When I launched my current startup, HabitStrong, I decided to not go the conventional route of painting a growth story and trying to impress the VCs.
Instead, here is the startup guide I followed:
1. Don’t worry about scale – instead focus on impact.
99% of the time, startups die not because they can’t serve a million customers, but because they can’t find even ten.
2. In the early days, don’t spend a dime on advertising.
The most efficient way to kill a startup is to spend a ton of money on Google and Facebook ads, from day 1 – it almost never works.
In fact, whenever people ask us what our marketing budget is, we have an easy answer: Zero. Till date, we haven’t spent a rupee on paid marketing. Our customers come through word of mouth or from hearing about us.

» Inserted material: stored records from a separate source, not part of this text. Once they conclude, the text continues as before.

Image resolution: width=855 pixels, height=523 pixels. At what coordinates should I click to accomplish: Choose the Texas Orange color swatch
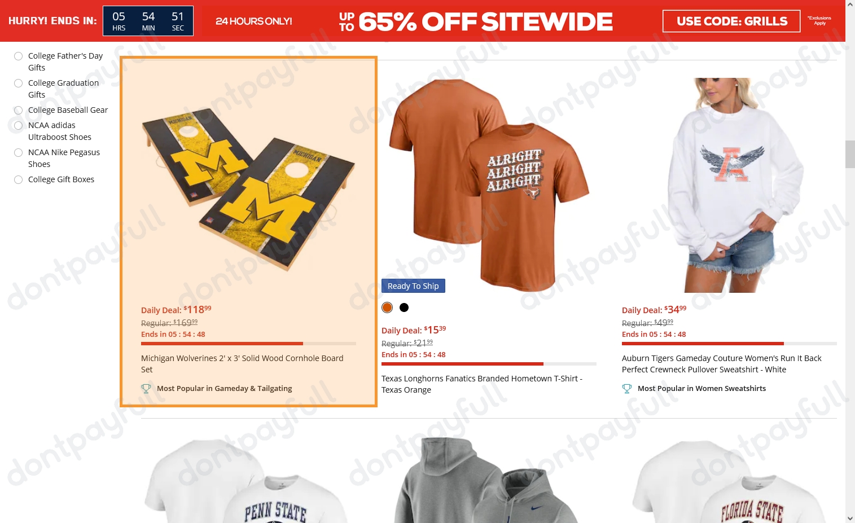[x=387, y=307]
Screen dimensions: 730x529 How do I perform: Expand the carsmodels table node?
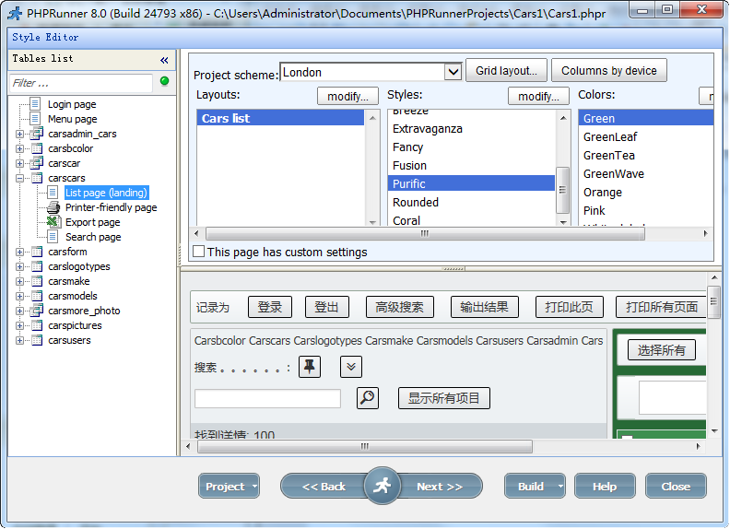(x=20, y=296)
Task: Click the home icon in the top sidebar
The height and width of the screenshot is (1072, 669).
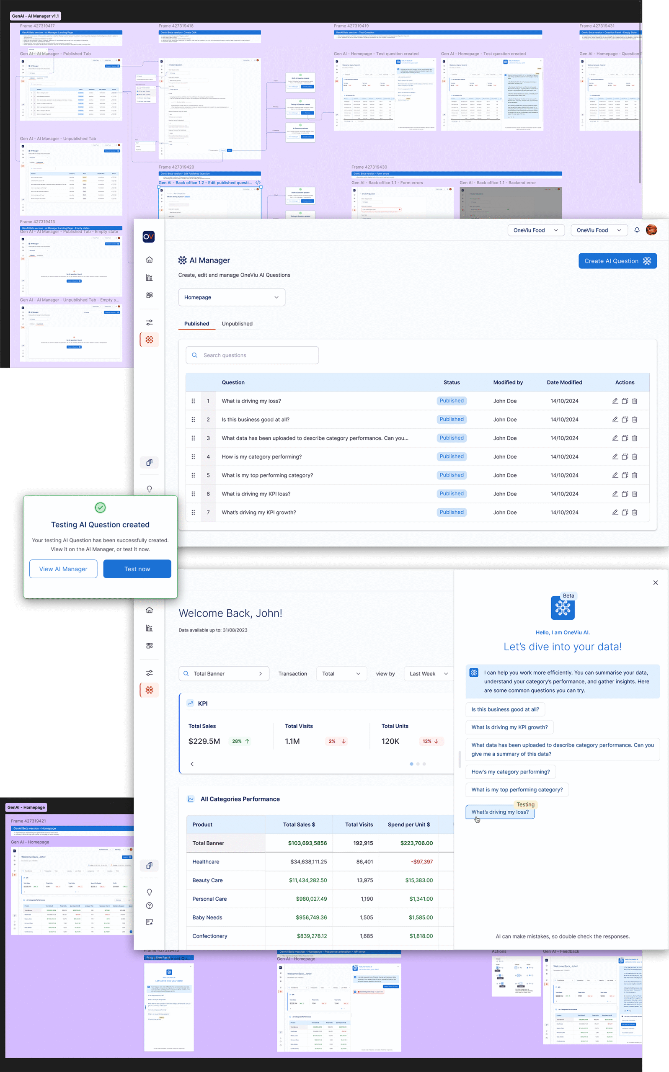Action: [x=149, y=260]
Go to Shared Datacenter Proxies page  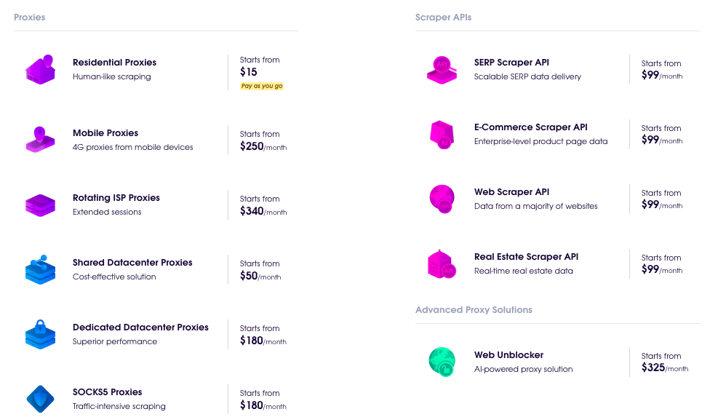(x=132, y=263)
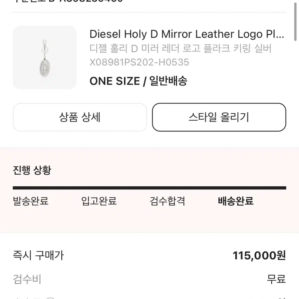Click the black order progress bar
The image size is (299, 299).
[x=150, y=188]
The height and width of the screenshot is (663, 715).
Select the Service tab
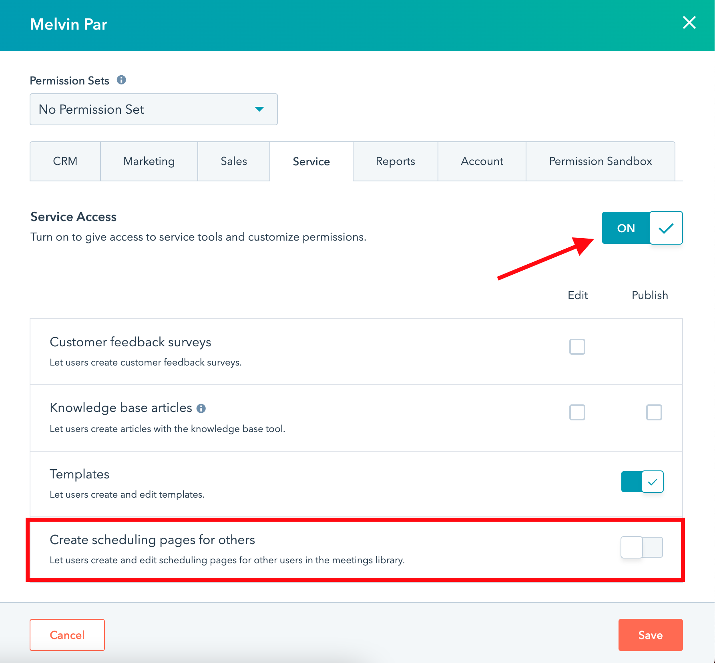311,161
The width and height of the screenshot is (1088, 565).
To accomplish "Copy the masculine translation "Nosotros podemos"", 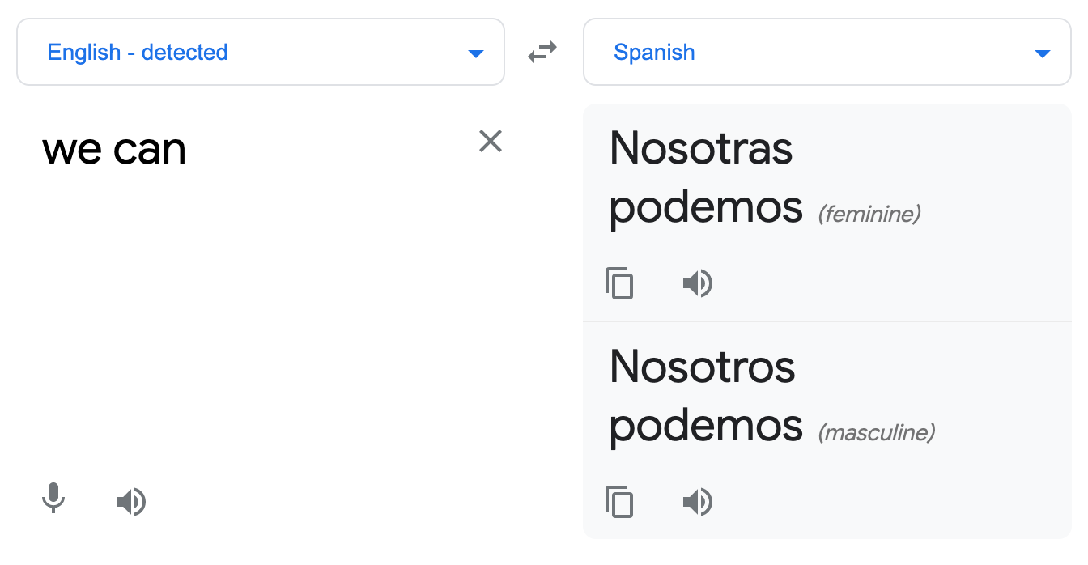I will [619, 502].
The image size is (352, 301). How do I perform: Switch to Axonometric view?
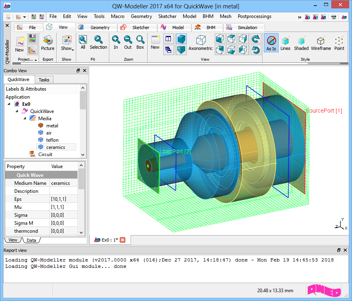click(x=200, y=43)
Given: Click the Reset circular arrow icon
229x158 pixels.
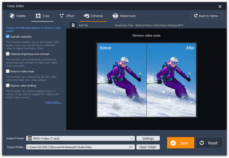Looking at the screenshot, I should 202,143.
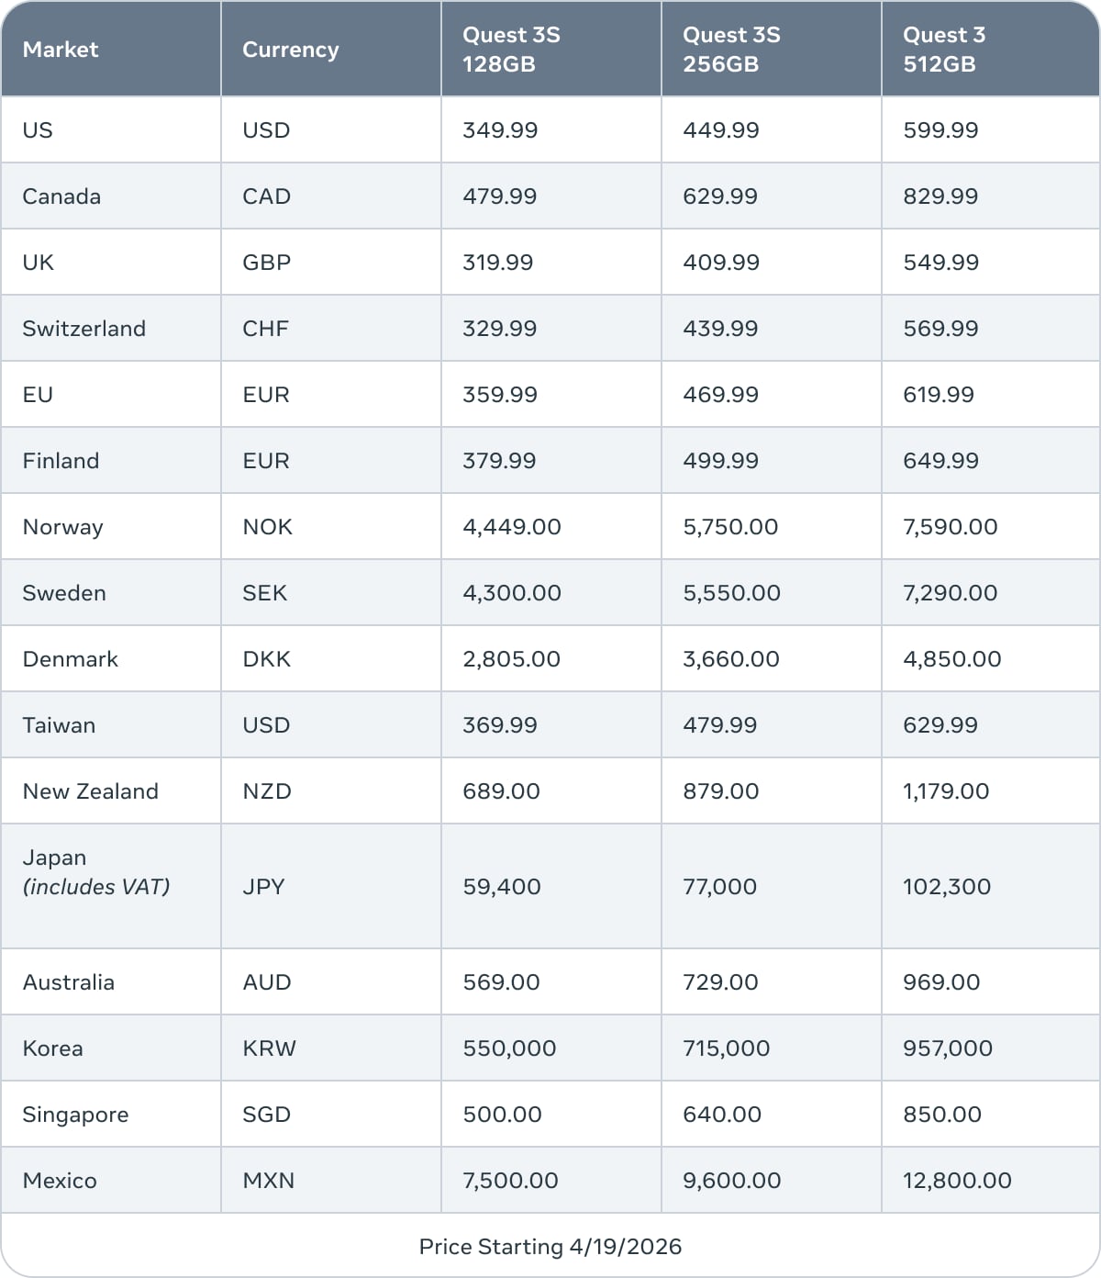Select the Singapore 500.00 price cell
This screenshot has width=1101, height=1278.
pyautogui.click(x=502, y=1115)
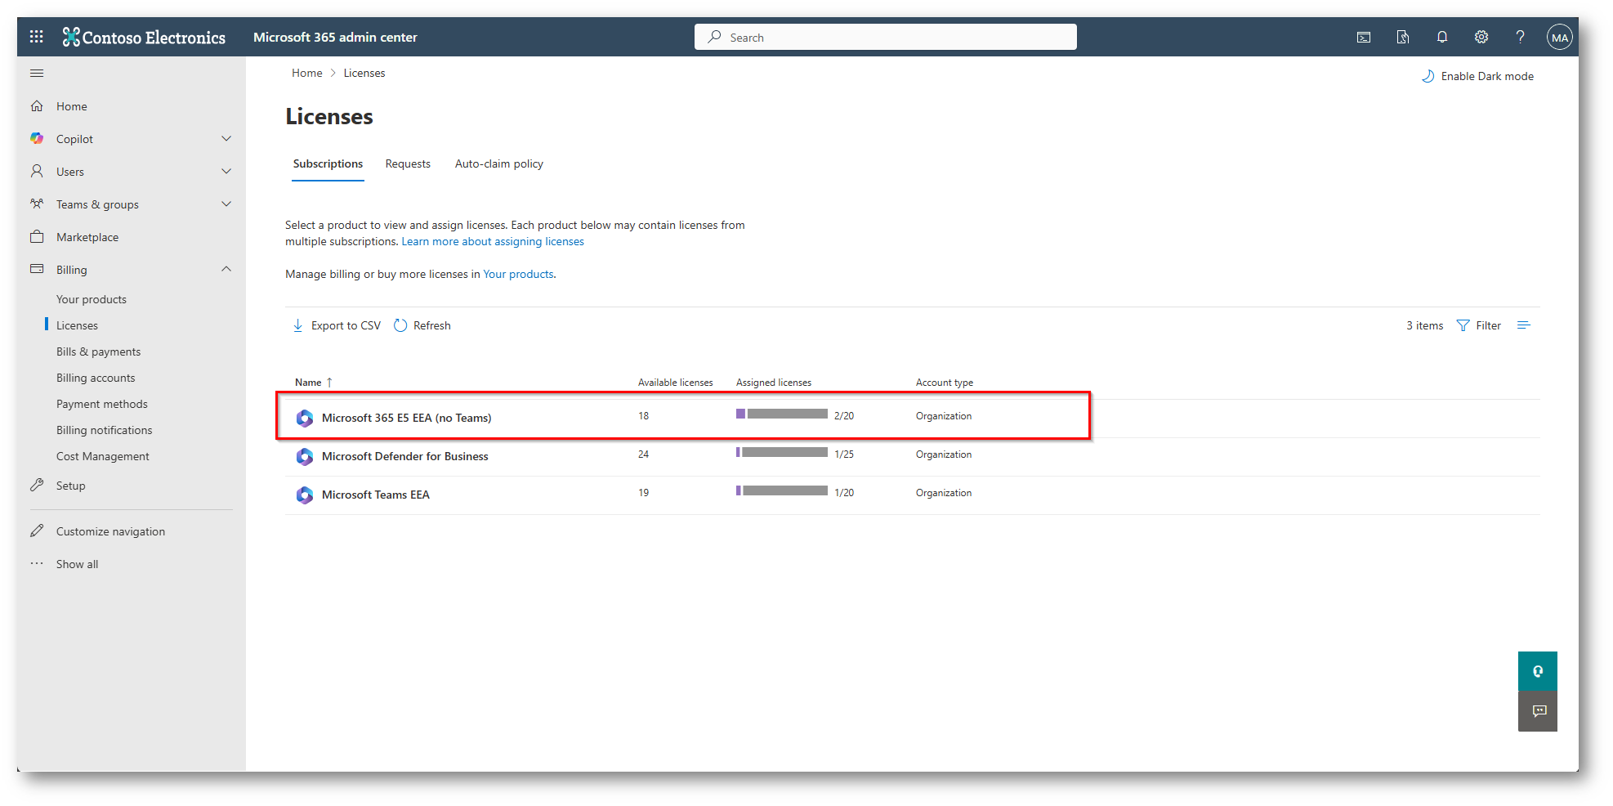Viewport: 1613px width, 806px height.
Task: Open settings gear icon in header
Action: tap(1481, 37)
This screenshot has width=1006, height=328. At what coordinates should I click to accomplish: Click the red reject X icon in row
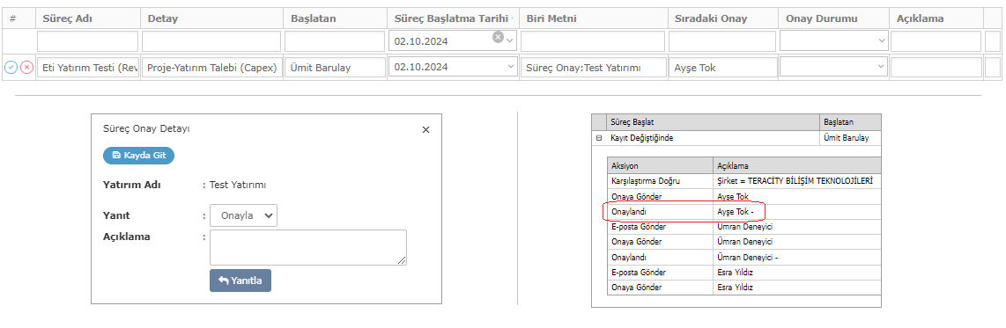[26, 67]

You can spend on ads once your product-market fit is established – even we might do it in the future. But that comes later – the initial marketing should just be educating the customer with sincerity and honesty.
3. Don’t worry about trying to impress the VCs.
This is a controversial point. Mind you – I am NOT saying don’t raise VC money. If you want to, by all means, do it. Some day, if the need exists, even we might.
But quite often, painting a rosy growth story for the VCs becomes a bigger priority than doing the right things. That is why startups shut down even after raising a ton of money – they are showcasing to the VCs – “Look how fast we are growing!”, even when the product still sucks.
4. Don’t overpromise, overhype, over-anything
This point is self-explanatory. A startup founder’s life is tough as it is – why make it further miserable by promising the moon, and then chasing, failing, and blaming bad luck? You can be ambitious without the hype.
To summarize: Prioritize substance over hype.
Once you do that, happiness and peace of mind are all yours.